Padre Eugenio Melandri, il “missionario disobbediente”, come qualcuno l’ha chiamato, poteva dire con Pasternak di «aver vissuto la sua vita sino all’ultimo istante». Ha avuto la gioia di tornare a celebrare l’eucaristia, la seconda grande gioia nell’ultima tappa della vita dopo quella dell’incontro con il papa Francesco a Santa Marta il 19 ottobre 2018: «Hai fatto bene».
Si era presentato a Francesco come un ex prete, uscito dal ministero per entrare in politica, e quando padre Silvio Turazzi, che era con lui, aveva completato la presentazione di Eugenio dicendo che aveva però continuato a lavorare molto per le missioni, il papa dopo un breve silenzio, tenendogli la mano e fissandolo negli occhi, gli aveva detto: «Hai fatto bene». Eugenio si era sentito approvato e ringraziato.

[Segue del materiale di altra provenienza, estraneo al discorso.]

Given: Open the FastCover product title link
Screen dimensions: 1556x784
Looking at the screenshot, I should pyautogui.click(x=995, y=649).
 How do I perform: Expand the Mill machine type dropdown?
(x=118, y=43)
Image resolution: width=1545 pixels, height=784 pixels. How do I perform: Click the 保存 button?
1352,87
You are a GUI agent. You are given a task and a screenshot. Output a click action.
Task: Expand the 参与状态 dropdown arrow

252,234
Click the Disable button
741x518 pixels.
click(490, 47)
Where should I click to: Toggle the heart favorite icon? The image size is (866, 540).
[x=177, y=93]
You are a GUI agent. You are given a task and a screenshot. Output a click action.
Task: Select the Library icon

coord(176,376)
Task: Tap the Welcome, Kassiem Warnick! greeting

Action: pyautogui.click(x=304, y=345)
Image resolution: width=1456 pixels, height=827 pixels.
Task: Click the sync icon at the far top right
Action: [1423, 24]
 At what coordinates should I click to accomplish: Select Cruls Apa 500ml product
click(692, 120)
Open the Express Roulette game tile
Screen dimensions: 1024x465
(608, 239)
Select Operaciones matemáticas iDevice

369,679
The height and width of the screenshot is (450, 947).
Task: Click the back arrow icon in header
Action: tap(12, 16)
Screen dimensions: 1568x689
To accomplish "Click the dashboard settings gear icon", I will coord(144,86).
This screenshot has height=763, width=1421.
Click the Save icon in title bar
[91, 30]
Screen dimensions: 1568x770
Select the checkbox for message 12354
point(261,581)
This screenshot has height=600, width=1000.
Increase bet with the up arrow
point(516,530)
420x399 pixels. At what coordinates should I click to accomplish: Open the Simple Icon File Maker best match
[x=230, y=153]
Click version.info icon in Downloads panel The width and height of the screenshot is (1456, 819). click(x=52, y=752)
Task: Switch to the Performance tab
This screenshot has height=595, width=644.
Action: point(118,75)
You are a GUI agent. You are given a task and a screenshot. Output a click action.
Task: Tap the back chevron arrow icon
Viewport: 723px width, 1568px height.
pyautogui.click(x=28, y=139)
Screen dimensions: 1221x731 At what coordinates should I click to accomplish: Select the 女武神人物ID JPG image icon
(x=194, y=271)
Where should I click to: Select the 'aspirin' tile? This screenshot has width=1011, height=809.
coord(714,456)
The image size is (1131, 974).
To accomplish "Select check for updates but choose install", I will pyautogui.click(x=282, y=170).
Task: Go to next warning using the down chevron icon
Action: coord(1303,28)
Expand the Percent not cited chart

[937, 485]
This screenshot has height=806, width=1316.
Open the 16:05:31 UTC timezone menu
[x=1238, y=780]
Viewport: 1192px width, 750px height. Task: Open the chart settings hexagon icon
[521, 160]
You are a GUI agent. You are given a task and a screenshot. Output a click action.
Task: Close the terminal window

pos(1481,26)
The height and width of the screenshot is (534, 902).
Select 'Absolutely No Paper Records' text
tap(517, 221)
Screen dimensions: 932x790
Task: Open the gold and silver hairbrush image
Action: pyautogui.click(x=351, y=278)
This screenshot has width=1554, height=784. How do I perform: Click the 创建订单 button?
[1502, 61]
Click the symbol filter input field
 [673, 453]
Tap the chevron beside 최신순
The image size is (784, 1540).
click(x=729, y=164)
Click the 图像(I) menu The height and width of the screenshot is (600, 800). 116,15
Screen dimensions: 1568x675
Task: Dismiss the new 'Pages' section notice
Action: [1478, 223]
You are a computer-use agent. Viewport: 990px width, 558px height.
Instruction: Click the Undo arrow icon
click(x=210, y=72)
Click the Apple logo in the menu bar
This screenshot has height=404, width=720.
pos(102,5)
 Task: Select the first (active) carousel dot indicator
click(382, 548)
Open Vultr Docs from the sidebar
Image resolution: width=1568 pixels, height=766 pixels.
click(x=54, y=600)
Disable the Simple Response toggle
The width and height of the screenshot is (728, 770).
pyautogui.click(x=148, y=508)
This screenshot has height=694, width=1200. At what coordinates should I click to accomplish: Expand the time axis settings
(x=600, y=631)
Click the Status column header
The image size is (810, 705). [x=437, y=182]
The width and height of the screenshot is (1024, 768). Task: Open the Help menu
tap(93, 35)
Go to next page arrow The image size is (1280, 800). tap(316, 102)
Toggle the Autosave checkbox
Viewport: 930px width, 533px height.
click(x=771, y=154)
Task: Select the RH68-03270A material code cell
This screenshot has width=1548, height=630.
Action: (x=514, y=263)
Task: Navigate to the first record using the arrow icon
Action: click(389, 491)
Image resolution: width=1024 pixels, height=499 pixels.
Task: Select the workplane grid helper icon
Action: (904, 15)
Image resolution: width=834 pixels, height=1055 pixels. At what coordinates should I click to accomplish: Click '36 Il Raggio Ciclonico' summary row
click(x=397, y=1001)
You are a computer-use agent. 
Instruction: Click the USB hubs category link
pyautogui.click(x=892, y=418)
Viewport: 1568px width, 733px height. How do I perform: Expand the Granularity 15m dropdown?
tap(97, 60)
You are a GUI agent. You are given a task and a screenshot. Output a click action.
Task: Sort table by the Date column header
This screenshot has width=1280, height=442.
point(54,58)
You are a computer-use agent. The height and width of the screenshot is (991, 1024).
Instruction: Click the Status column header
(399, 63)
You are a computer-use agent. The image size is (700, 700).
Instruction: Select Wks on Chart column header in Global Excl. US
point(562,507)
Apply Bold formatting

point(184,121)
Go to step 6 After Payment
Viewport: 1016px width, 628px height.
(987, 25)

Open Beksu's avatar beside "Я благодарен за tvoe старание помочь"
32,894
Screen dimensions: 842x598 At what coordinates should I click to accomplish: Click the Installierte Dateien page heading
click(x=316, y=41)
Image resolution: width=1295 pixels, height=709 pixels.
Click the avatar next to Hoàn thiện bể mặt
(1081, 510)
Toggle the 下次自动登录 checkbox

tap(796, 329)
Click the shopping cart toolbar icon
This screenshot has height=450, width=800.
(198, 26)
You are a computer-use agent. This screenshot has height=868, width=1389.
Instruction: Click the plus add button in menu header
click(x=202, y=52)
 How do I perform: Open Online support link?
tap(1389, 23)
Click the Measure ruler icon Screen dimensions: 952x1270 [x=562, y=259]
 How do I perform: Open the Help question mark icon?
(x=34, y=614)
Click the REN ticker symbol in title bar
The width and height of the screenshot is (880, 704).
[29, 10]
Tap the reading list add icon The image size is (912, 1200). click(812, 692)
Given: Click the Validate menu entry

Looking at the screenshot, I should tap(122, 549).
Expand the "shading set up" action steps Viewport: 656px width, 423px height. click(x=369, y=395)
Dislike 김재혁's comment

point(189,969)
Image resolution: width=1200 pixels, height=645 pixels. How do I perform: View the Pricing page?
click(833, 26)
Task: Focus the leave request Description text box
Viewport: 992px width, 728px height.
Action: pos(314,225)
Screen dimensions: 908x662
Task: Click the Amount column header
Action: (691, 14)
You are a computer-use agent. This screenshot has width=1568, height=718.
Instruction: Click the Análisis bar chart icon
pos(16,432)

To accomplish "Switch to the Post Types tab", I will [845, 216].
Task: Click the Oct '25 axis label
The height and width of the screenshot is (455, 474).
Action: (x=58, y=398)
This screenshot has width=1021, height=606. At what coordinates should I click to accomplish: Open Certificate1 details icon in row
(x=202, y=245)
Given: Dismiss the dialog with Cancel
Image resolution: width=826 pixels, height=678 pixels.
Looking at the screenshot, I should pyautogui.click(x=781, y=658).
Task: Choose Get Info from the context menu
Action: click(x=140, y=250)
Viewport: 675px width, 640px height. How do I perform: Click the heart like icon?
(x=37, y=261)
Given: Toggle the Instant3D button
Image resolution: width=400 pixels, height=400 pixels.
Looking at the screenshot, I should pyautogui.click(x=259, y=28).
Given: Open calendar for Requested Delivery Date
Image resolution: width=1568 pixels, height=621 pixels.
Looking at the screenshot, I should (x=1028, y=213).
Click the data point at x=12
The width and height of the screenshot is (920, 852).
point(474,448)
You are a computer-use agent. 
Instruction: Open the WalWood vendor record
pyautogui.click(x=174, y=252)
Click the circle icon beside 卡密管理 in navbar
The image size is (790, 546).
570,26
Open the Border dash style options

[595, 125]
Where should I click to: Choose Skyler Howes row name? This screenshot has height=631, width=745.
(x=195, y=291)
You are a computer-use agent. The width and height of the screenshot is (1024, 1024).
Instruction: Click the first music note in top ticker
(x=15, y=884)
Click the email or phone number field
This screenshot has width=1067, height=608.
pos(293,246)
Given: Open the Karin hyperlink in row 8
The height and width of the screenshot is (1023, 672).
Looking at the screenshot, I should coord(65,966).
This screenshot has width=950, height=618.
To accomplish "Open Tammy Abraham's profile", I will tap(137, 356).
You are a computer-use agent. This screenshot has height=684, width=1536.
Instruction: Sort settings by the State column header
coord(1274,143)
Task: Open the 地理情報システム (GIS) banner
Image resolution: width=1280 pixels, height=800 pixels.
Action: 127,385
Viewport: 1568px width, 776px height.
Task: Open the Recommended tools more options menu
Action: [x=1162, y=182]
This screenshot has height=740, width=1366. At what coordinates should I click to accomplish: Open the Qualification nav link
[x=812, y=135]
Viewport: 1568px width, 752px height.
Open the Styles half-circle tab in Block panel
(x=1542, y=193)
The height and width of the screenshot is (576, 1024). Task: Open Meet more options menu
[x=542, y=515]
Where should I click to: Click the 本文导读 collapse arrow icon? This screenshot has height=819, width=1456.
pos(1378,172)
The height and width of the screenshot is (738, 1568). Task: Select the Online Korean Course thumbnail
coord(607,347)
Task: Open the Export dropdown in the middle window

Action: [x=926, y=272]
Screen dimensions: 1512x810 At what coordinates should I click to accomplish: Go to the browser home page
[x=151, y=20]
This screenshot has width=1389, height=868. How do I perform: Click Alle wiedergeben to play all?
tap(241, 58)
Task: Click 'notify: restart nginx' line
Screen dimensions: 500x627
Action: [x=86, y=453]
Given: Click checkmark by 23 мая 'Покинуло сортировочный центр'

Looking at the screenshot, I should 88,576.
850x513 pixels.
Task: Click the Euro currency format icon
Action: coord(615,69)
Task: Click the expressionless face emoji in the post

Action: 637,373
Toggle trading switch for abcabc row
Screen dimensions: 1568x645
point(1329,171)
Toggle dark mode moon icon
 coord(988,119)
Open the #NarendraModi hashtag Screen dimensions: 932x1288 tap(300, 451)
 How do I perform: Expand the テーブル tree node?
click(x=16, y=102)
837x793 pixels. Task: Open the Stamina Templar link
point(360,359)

Che cosa ci insegna? Ci ha «insegnato a vivere con passione, ma anche come si muore. Con la gioia dentro…» ha detto don Renato Sacco coordinatore di Pax Christi.
Avremo tempo di riflettere e di capire il senso di questo itinerario – per certi – tortuoso, ma, per chi l’ha conosciuto da vicino, lineare e fedele alla propria vocazione, un percorso in grande onestà fino alla fine.
Personalmente posso dire di averlo accompagnato nel travaglio delle decisioni e di essere stato testimone della sua passione per la giustizia e la liberazione dei poveri.
Posso forse vantarmi (ma in fondo è stato solo il mio dovere di fratello!) di averlo difeso dagli strali della Santa Sede, perché ero convinto – e tutt’ora lo sono – della bontà delle sue intenzioni come pure del fatto che Eugenio ha richiamato la Chiesa, e in essa noi missionari, alle esigenze “politiche” della missione e a certe verità scomode e impegnative che, per paura o per pigrizia, facciamo scivolare al margine della nostra coscienza.
E come tutti i profeti, arrivato con anticipo, ha dovuto soffrire, perché negli anni ’80-90 ha visto più lontano dei pastori e dei suoi superiori e fratelli e per questo non è stato sempre e da tutti compreso, ma osteggiato e anche condannato. Ora il suo messaggio è chiaro. Troppo tardi? Sì e no, perché quello che ci ha fatto capire è oggi confermato dallo stesso ministero. I metodi sono spesso sbagliati, ma la sostanza è vangelo: «Hai fatto bene», gli ha detto il papa. E anche noi lo ripetiamo oggi, con il rimpianto di non averlo capito a tempo.